Union drehte das Spiel, trotz optischer Überlegenheit des Gegners. Beim Ausgleich durch Damir Kreilach – 41. Minute per Kopf – half der Schiedsrichter bzw. sein Assistent tatkräftig mit. Es war klar und deutlich abseits, egal es gilt die Tatsachenentscheidung. Ein beherzter Auftritt der Veilchen wurde nicht belohnt. Sie haben in Pascal Köpke eigentlich eine Torversicherung. Von den bislang erzielten 13 Auer-Toren hat er 5 beigesteuert. In der 51. Minute ließ er eine tausend-prozentige liegen und jagte den Ball über die Latte. Es ist eine alte Fußballweisheit, dass sich so etwas rächen kann. So kam es auch. Der Auer Kapitän Christian Tiffert und Torwart Daniel Haas spielten dabei die Hauptrollen. Der erfahrene Tiffert u.a. 136 Erstligaspiele für den VfB Stuttgart, spielte einen riskanten Rückpass auf seinen Torwart. Die fußballerischen Qualitäten von Daniel Haas reichten nicht aus, um den Ball adäquat zu verarbeiten. Eine Unebenheit auf dem Platz tat vielleicht den Rest, jedenfalls sah das Ganze recht unglücklich aus.

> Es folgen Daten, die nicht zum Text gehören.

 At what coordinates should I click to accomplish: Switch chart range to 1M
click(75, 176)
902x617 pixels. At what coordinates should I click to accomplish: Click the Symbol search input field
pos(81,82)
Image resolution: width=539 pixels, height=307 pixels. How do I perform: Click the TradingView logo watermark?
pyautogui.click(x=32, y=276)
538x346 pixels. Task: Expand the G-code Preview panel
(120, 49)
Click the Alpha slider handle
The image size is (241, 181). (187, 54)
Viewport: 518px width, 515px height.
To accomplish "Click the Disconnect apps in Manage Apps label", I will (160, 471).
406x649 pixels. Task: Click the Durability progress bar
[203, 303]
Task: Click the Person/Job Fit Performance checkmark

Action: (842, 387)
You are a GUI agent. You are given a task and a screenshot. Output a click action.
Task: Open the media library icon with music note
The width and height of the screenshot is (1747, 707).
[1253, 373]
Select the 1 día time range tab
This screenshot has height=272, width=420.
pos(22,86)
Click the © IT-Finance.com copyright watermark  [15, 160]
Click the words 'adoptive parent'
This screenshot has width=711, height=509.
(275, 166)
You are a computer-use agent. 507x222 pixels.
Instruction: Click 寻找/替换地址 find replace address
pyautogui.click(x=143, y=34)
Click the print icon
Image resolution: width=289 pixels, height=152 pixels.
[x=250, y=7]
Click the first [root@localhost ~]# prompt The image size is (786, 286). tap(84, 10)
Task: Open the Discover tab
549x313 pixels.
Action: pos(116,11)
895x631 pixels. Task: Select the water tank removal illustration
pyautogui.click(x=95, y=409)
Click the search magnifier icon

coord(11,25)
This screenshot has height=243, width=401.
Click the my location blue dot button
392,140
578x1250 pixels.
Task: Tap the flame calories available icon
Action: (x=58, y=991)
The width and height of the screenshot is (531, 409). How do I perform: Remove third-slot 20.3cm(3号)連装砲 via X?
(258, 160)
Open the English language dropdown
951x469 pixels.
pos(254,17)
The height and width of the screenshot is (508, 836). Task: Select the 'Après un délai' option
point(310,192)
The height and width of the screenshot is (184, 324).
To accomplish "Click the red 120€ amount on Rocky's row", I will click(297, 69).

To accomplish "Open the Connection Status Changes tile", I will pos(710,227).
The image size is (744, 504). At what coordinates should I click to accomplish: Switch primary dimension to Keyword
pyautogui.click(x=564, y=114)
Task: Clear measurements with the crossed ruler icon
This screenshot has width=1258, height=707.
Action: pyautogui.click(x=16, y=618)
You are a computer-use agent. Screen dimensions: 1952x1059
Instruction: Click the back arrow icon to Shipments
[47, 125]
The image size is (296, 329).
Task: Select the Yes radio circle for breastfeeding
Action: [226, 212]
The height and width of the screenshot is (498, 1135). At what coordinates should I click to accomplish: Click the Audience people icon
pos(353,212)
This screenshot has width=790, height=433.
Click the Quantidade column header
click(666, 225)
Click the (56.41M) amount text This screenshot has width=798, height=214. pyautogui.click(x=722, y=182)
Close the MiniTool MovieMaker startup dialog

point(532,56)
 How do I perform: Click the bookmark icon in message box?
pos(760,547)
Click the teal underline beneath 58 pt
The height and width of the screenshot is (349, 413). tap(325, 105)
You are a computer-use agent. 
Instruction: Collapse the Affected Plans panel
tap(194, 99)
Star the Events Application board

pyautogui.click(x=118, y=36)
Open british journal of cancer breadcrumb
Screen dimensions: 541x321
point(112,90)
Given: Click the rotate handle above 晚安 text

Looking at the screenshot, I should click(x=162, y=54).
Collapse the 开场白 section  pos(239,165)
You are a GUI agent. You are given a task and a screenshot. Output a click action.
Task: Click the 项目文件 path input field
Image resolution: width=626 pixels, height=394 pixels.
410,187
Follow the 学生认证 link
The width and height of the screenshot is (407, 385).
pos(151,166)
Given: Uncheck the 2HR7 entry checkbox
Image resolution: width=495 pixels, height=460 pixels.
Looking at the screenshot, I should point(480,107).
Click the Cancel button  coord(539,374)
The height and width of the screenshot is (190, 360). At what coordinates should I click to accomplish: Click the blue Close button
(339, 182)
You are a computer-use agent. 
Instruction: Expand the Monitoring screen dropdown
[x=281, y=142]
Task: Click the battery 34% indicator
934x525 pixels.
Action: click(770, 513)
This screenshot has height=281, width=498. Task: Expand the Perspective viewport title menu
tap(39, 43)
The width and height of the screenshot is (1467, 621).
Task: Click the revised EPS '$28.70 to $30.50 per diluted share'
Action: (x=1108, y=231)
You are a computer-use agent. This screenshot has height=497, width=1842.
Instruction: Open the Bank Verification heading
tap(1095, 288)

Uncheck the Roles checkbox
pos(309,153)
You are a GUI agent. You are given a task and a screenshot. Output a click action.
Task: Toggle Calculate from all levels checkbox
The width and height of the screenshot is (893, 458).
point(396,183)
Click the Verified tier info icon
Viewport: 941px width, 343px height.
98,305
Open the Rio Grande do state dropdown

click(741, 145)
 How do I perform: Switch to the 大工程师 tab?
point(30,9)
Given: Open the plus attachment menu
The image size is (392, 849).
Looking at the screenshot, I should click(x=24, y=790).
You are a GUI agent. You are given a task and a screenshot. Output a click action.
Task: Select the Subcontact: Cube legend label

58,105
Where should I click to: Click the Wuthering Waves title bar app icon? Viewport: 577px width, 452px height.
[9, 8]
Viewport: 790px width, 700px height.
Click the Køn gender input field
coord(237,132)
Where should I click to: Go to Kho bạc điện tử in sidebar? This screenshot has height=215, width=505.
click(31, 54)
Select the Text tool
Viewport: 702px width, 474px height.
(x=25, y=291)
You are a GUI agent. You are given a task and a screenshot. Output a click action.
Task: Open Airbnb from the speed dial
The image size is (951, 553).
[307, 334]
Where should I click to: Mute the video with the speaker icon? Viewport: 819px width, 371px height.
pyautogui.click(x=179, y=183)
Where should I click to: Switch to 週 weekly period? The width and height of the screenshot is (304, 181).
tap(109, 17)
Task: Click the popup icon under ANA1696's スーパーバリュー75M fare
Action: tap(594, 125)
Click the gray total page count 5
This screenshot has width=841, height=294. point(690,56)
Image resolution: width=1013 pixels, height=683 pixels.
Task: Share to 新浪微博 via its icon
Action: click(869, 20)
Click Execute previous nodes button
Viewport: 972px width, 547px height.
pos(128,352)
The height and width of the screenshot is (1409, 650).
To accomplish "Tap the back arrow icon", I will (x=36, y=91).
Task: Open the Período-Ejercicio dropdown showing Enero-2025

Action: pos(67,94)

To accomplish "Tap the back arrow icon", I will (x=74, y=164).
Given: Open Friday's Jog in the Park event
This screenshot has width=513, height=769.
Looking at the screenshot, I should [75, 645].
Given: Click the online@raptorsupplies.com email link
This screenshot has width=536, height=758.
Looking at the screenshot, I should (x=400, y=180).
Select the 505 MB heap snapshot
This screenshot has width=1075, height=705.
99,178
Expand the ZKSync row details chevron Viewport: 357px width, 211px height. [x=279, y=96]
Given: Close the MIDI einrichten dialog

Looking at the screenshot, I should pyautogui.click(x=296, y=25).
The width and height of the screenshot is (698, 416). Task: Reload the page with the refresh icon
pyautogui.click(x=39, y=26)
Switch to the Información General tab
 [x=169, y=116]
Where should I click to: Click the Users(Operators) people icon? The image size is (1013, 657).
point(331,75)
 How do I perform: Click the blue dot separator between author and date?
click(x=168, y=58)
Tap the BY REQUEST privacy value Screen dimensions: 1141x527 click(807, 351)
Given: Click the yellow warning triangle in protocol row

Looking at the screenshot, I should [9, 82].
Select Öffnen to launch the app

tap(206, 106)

Collin Quaner roch den Braten und luchste seinem ehemaligen Mannschaftskameraden den Ball ab. Die daraus resultierende Vorlage verwertete erneut Kreilach. Nach 63 Spielminuten hatten die Eisernen das Spiel gedreht. Aue kämpfte, was zählbares sprang dabei nicht heraus. Es war mehr und mehr der Mut der Verzweiflung. Meist überhastet und mit zu geringer Präzision, so waren die Eisernen an diesem Nachmittag nicht zu bezwingen. In der 82 Minute machte Steven Skrzybski alles klar, in dem er Daniel Haas mit einen Lupfer überwand. Es war kein schöner Tag für den neuen Keeper der Auer. Sein Heimdebüt verlief äußerst unglücklich.
Den talentierteren Kader stellte die Mannschaft aus der Wuhlheide. Auch wenn Aues Trainer auf der Pressekonferenz nach dem Spiel die uralte Weisheit des Fußballsports zu Besten gab: „es gewinnt nicht immer die bessere Mannschaft“. Mehr als der Klassenerhalt wird für die Erzgebirgler nicht drin sein. Dafür werden sie sich mächtig strecken müssen. Das neue Stadion im idyllischen Lößnitz-Tal soll schließlich mit Zweitligafußball eingeweiht werden.
Der 1. FC Union hegt ja ebenfalls Umbaupläne für das heimische Stadion. Die aktuelle Mannschaft hat die höchste Kaderqualität der Clubgeschichte und das betrifft auch die sogenannten Ersatzspieler. In Aue wurde Innenverteidiger Toni Leistner nach 24 Minuten ausgewechselt, um ihn vor einem Platzverweis zu schützen. Das ist kein Problem, wenn man einen Emanuel Pogatetz – 61-facher Nationalspieler für Östereich – auf der Bank zu sitzen hat. Das ist eine neue Qualität in Berlin. So gewinnt man die Spiele, die man früher nicht gewonnen hätte, so könnte man aufsteigen.